Preparation & Dosage
No clinically studied dosage ranges or forms are available for hesperetin-7-O-rutinoside. Consult a healthcare provider before starting any new supplement.
Synergy & Pairings
Vitamin C, Quercetin, Rutin, Naringenin, Resveratrol
Safety & Interactions
No formal safety profile, tolerable upper intake level, or toxicology dataset exists specifically for isolated hesperetin-7-O-rutinoside in humans. Based on its structural similarity to hesperidin and general citrus flavonoid data, it is presumed to be well-tolerated at dietary exposure levels found in citrus consumption.
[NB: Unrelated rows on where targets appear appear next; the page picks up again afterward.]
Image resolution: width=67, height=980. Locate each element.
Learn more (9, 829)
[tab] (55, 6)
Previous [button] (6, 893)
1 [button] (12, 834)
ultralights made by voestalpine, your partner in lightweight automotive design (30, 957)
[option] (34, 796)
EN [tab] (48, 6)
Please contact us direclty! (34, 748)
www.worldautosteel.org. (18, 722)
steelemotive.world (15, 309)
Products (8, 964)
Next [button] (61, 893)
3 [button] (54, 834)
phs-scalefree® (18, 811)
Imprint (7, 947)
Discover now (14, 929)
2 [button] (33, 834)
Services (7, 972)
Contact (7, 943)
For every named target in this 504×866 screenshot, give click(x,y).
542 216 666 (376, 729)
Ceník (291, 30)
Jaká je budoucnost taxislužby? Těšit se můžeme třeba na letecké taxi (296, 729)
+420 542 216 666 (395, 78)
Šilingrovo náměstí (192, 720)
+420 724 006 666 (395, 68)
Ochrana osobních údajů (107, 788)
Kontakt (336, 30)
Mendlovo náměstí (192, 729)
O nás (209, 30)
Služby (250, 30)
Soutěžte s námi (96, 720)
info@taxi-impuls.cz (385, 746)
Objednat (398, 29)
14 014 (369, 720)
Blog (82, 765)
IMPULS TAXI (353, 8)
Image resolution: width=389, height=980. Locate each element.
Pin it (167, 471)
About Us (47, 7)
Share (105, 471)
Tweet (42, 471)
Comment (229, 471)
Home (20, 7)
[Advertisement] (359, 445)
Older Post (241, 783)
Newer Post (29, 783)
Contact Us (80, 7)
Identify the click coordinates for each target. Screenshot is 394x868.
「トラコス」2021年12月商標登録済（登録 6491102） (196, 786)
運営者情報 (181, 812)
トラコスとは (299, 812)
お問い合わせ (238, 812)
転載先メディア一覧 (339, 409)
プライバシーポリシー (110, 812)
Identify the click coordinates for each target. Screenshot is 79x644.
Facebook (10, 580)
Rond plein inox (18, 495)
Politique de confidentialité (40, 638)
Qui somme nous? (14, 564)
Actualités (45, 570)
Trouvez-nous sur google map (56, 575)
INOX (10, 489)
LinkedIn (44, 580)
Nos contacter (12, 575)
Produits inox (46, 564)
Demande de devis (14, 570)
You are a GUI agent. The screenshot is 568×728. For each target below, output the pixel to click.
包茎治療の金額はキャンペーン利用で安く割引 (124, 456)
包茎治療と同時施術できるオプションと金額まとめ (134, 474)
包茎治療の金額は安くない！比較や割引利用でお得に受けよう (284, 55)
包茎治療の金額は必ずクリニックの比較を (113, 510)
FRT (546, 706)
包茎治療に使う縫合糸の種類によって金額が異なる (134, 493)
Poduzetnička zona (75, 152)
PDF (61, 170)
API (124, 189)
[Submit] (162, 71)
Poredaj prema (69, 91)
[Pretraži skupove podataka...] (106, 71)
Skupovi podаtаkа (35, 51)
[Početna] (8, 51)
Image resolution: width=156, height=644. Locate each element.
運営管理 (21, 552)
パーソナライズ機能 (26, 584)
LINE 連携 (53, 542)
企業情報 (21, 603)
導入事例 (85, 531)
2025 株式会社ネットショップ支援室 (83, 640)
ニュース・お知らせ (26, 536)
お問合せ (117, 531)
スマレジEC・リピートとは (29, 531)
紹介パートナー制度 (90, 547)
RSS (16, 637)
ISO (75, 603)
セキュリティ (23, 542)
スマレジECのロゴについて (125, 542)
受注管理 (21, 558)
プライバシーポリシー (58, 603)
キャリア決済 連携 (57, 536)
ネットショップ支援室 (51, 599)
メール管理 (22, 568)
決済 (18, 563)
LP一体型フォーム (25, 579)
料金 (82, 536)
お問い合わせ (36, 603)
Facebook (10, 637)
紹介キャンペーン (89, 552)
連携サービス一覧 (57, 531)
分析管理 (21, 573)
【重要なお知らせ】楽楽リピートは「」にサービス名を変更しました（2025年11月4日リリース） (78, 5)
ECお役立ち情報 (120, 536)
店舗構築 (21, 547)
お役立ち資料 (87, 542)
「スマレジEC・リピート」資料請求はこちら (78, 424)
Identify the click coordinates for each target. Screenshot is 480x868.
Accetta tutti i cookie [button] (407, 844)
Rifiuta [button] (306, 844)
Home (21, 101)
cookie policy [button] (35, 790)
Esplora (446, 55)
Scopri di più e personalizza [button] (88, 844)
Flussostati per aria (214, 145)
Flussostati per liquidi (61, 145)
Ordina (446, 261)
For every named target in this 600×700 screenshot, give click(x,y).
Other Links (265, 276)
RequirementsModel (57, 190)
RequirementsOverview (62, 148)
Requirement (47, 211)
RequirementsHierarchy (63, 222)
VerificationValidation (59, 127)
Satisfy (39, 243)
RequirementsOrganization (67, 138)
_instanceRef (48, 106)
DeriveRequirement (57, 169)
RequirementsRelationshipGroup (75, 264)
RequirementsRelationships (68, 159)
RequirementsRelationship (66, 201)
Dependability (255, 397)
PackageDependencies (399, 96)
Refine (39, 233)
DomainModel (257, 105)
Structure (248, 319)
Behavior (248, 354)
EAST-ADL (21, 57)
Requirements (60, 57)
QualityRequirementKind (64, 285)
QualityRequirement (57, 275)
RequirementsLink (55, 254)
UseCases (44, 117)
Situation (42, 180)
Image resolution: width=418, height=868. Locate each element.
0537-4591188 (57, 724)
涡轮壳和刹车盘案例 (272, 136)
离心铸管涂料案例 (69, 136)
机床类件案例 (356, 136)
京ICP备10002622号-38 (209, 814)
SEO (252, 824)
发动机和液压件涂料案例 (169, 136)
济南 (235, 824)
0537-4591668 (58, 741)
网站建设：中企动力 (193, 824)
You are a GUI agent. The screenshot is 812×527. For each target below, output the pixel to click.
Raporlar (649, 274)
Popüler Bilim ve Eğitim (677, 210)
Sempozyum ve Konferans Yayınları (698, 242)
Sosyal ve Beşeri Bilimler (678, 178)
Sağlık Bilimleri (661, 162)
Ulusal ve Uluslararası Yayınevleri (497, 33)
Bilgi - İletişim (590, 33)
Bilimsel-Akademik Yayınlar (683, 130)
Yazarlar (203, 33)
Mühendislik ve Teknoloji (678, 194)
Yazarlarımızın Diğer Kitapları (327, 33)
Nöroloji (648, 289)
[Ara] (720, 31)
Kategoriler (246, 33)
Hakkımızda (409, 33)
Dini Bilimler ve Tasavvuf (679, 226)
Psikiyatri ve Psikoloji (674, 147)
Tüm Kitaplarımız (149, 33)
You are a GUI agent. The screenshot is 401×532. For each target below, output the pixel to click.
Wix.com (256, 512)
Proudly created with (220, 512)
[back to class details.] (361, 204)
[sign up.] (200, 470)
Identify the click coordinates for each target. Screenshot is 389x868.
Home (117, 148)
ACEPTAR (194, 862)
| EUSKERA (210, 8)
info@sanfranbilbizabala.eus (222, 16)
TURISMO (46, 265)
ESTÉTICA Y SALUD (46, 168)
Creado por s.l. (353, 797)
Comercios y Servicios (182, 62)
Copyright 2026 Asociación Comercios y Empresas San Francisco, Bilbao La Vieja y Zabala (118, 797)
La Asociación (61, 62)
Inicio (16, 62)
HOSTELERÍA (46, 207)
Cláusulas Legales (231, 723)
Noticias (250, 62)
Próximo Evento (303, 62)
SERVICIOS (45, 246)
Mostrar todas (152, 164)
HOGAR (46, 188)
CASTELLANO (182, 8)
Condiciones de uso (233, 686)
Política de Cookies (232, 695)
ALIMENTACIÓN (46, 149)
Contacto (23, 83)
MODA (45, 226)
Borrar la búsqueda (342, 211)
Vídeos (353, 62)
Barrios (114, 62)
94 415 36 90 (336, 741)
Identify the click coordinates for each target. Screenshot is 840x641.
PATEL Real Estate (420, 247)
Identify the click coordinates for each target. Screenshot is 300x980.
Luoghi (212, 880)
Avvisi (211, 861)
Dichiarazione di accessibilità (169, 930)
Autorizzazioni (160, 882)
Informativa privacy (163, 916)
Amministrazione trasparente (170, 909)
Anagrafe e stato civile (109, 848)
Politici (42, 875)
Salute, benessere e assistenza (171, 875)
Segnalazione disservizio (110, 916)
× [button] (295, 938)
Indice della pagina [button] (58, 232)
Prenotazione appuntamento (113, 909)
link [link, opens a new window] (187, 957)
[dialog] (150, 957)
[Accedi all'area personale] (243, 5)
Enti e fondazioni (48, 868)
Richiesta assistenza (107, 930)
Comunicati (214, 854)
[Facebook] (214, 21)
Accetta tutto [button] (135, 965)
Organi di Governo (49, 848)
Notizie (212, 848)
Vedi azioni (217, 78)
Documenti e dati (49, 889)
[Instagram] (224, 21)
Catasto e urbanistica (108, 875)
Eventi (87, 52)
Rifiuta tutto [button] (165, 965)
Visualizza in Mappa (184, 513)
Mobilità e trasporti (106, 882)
Theoretically, high-dose flavonoid supplementation may interact with cytochrome P450 enzymes (particularly CYP3A4 and CYP2C9), potentially altering metabolism of drugs such as warfarin, statins, or calcium channel blockers. Pregnant and breastfeeding individuals should avoid supplemental doses due to the complete absence of safety data in these populations.